The process of innovating in a setting featuring high uncertainty and rewarding extreme values requires broad searching in addition to appropriate incentives (Boudreau et al., 2011) and is often characterized by a search for solutions on a rugged landscape of opportunities (Erat & Krishnan, 2012; Fleming, 2001; Sommer & Loch, 2004). The NK model, derived from biology (Kauffman, 1993; Kauffman & Levin, 1987), represents possible search solutions topographically, with higher elevation signaling better innovations. Figure 1 shows two such stylized search landscapes. On the left, a smooth, unimodal topography suggests a solution space where consistent improvement is possible and innovation is straightforward. On the right, a rugged landscape with multiple peaks suggests a different solution space, more representative of complex, uncertain innovation tasks. In this rugged environment, progress is subject to false steps, uncertainty, and dead ends (Fleming & Sorenson, 2001; Kavadias & Sommer, 2009; Sommer & Loch, 2004). We use this framework of contest search and complexity to develop six hypotheses that will guide the empirical analysis for our Bannister effects.

Stylized search landscapes
Individual participation in complex contests
Before describing what happens in the overall contest after a successful innovation, it is worth understanding the behavior of individual participants. If solvers do learn more about the solution landscape in certain settings, then we should observe some differences in their behavior in those settings.

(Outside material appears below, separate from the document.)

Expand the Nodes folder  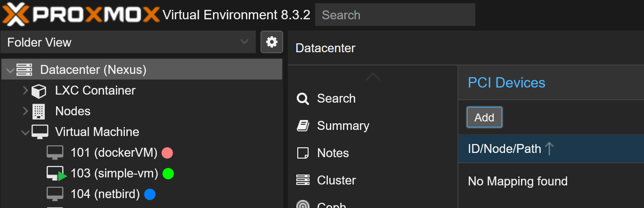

Individual incentives and how participants react to various contest conditions make up much of the early work on contests in the economics literature. The importance of the gap—a participant's distance behind the leader—features prominently in the literature on rank‐order tournaments, for instance. Early analytical models hypothesize a pattern of increasing dominance in patent races in which overtaking the leader never occurs as long as the leader can ensure its advantage through effort or investment (Fudenberg et al., 1983; Harris & Vickers, 1987). Similar results arise from other setups where certain contest participants enjoy an advantage, including head starts in labor markets tournaments (Schotter & Weigelt, 1992) and valuation and ability asymmetries in R&D contests (Baik, 1994). The resulting impact on strategic decisions is that followers slow down (or reduce effort) as the gap with the leader widens. This common pattern is known as the discouragement effect (Dechenaux et al., 2015; Konrad, 2009) and can be observed in many contest settings. One of the reactions to a large gap in contest performance is that of an individual choosing not to continue with the contest. In other words, if someone falls far behind they quit.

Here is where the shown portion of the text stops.